The point of going to all this effort is to demonstrate that:
- You’re interested in this company and already thinking about its business problems on a deep level.
- You have the technical skills needed to analyze business problems at this company
- You’re proactive, and a self-starter
Make no mistake, this isn’t always going to work. Hours and hours of work could end with an email that just gets you a polite “no thanks,” or simply no reply at all. But if there’s a company you really like and you’re concerned about standing out in a sea of applicants, this outside-the-box strategy could be what you need to get yourself to the top of the hiring manager’s list.
Lower Stakes: Using This Advice in Traditional Applications and Interviews
The basic idea behind this is just that companies want to see you’re thinking about and grappling with their business problems. If you don’t want to go all-out with a company-specific data analysis project, there are still ways that you can help yourself stand out by demonstrating that you’re doing this in the context of a more traditional application process.

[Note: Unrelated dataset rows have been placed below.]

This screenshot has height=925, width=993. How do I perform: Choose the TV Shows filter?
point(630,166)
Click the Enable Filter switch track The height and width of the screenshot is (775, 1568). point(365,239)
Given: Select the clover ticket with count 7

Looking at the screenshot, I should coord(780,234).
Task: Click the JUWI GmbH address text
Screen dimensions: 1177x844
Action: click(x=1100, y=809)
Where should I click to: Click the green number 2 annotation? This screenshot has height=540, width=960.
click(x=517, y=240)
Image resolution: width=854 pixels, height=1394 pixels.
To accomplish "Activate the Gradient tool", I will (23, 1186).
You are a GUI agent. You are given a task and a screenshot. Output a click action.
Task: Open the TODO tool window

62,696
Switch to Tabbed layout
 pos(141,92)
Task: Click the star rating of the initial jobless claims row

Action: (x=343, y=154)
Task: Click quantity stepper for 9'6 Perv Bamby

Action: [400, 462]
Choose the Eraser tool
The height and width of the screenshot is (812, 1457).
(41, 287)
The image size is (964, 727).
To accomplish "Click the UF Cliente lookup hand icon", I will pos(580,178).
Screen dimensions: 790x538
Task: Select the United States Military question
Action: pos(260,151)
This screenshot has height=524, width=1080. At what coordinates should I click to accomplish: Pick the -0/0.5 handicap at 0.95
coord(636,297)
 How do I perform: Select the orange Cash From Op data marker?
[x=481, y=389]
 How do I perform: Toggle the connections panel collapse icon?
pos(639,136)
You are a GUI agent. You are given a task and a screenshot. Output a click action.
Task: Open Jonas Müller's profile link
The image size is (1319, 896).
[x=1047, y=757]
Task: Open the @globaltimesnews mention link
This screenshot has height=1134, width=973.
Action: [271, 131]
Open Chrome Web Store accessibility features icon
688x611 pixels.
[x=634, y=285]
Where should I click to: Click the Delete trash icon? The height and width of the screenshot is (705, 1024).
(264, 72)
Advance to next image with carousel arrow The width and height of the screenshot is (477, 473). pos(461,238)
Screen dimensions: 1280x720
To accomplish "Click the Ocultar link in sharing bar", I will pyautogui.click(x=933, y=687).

If you’re applying to a few different companies in the same field, for example, you can do a data science project that has some relevance to that industry and then include that in your application. This won’t have the same standout impact as doing a company-specific project, but it does demonstrate that you’ve done some thinking about the kind of work you’d be doing in the industry of the companies to which you’re applying.
Once you’ve made it to the interview phase, you’ll have another opportunity to show the extent to which you’re thinking about the company and its business problems. Asking the right questions of your prospective new employer can really help you stand out. From a great data science applicant, Rafi says, “I would expect some very probing questions about some of the flows that we have, and some of the assumptions that we have, the KPIs that matter to us.”
“If I don't see a data scientist asking those questions, that's a red flag for me,” he says.